PAR CHRISTOPHE DUTOIT
Depuis une semaine, Silvio Kaeser (patronyme prédestiné pour un fromager!) fabrique ses gruyères et ses vacherins fribourgeois dans ses nouvelles installations sur le site de La Tzintre, à la sortie de Charmey. Retardée après l’explosion de la chaudière du bâtiment, la production fonctionne désormais normalement. «Durant trois mois, nous n’avons travaillé qu’avec une seule chaudière et une partie de notre lait a été vendu à l’industrie, explique Robert Repond, président de la Société coopérative de laiterie de Charmey.
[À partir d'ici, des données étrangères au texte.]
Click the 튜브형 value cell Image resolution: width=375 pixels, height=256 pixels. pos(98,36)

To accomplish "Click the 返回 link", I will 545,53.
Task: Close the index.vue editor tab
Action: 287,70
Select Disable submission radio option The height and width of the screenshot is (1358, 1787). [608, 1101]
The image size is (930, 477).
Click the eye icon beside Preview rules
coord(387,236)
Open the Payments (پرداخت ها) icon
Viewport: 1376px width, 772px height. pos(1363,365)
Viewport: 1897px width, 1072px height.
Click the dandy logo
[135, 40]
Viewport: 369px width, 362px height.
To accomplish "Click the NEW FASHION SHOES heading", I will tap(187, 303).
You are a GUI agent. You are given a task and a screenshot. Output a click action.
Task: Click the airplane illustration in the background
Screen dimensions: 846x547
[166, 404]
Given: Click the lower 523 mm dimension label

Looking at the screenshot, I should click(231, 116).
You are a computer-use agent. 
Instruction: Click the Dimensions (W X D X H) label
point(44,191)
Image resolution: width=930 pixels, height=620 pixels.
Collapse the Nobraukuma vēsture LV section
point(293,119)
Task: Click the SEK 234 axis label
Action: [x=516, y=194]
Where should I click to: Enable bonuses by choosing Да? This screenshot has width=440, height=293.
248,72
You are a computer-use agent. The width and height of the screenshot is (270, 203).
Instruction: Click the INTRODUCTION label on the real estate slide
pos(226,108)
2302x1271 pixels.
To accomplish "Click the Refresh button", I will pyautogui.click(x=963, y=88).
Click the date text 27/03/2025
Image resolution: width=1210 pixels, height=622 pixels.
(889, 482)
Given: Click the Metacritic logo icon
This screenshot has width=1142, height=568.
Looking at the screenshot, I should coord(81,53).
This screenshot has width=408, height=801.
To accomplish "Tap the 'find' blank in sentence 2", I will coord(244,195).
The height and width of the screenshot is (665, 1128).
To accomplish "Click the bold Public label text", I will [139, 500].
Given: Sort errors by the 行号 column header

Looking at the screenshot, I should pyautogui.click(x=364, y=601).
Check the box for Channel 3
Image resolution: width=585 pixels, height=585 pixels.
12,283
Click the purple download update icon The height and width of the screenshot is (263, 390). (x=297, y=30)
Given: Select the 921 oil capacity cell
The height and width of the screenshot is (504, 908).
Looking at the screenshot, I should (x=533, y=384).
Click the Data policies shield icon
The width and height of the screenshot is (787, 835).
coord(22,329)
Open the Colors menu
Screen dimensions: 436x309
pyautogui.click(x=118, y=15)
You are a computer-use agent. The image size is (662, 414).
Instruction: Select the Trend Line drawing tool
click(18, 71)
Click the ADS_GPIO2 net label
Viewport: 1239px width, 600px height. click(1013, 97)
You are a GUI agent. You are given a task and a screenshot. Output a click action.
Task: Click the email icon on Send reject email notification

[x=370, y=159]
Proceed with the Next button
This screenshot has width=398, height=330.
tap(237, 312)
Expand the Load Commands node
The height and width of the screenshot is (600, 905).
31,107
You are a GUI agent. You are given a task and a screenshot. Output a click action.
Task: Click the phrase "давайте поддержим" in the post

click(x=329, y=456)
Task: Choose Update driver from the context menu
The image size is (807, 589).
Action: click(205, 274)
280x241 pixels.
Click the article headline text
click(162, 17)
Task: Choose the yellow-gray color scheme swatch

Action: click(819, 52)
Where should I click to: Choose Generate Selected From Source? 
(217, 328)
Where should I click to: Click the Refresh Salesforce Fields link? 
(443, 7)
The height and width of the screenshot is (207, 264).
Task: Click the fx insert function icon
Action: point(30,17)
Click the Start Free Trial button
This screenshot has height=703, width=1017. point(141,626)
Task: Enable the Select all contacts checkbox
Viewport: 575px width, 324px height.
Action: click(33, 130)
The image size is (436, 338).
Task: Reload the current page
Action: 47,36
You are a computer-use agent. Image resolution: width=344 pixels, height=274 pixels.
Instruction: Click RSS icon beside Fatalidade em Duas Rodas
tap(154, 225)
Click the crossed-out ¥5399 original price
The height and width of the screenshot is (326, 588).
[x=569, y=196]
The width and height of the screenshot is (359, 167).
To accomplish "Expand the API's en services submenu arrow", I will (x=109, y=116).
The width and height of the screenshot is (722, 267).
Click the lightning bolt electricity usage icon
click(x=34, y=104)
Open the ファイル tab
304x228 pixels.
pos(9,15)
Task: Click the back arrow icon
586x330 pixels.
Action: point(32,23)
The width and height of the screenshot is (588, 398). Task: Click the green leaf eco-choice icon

Les producteurs ont subi des pertes (le kilo de lait leur étant payé 50 centimes, contre 82 centimes pour le gruyère) et nous discuterons d’un remboursement du manque à gagner avec l’assurance. Quant à la production de meules de gruyère, elle sera compensée en 2013.»
La laiterie de Charmey est une coopérative qui réunit une vingtaine de producteurs, auxquels viennent s’ajouter une poignée de producteurs occasionnels (surtout durant l’estive). Sur les 2,5 millions de kilos produits, environ 2,2 mio sont transformés en gruyère. Par rapport à l’ancien bâtiment au Village-d’Enhaut, la nouvelle infrastructure permet le stockage de 900 fromages. «Après vingt ans de recherches, nous avons trouvé cette solution, rappelle Robert Repond. Certains producteurs regrettent de ne plus couler au village, mais ils finiront par s’habituer.»
Avec son installation de livraison couverte et sa grande place pour manœuvrer les véhicules, le site de La Tzintre paraît en effet bien plus accessible et parfaitement adapté aux exigences actuelles. «En revanche, le magasin va rester au Village-d’Enhaut et nous réfléchissons encore à l’affectation à donner aux bâtiments inutilisés. Quant aux anciennes installations de la laiterie, elles seront bientôt mises en vente.»
Très bonne qualité
Copropriétaire du site de La Tzintre, la Coopérative fribourgeoise des producteurs de fromages d’alpage n’a pas directement été touchée par l’explosion. «Nous avons souffert des problèmes de ventilation qui ont suivi le drame, indique son président André Remy. Nous avons vécu quatre semaines sans climatisation et nous avons connu de petits problèmes sur l’aspect extérieur des fromages, notamment à cause de l’apparition d’oïdium sur certains lots.» Des soucis qui n’ont cependant pas empêché la coopérative de passer haut la main la première pesée, en novembre, avec une moyenne exceptionnelle de 19,16 points (sur 20) et une proportion de 73% des fromages en dessus de 19 points.
Cette saison, la coopérative de La Tzintre a acheté aux producteurs environ 85 tonnes de gruyères d’alpage et 40 tonnes de vacherins fribourgeois d’alpage. «Près de 40% de la production de gruyère partira à l’exportation», note André Remy, qui relève une nouvelle collaboration avec le mouvement Slow Food (notamment pour le vacherin).
«Erreur humaine»
Répartis entre la laiterie (environ 60%) et la coopérative (40%), les investissements ne devraient pas dépasser les 10 millions de francs, comme prévu. Quant aux coûts liés à l’accident du 30 août, ils avoisinent 1,5 mio, pris en charge pour une part par l’ECAB et pour l’autre par l’assurance «travaux de construction» contractée par le maître d’ouvrage. Qui devrait se retourner contre l’entreprise fautive, car, comme le confirme Jean-Paul Meyer, président de la commission de bâtisse, «l’enquête semble confirmer qu’il s’agit d’une erreur humaine, commise par l’un des quatre rescapés de l’explosion».
Des rescapés qui connaissent des sorts bien différents. Si l’ouvrier fromager n’a subi qu’une «épilation du corps» et qu’il travaille normalement à la laiterie, deux autres blessés ont des séquelles aux mains et aux yeux. «Quant au sort de l’homme le plus grièvement touché, sa famille ne désire pas communiquer sur son état de santé», rapporte Jean-Paul Meyer.
Reportées en raison des circonstances, les portes ouvertes prévues en septembre seront reprogrammées au printemps. Enfin, il reste encore à la coopérative à trouver une solution financière pour réhabiliter ses anciennes caves, dont elle est locataire. «Nous voudrions en faire un lieu d’accueil pour les clients et les touristes, explique André Remy. Nous allons approcher l’Office du tourisme et diverses autres personnes pour trouver le financement nécessaire.»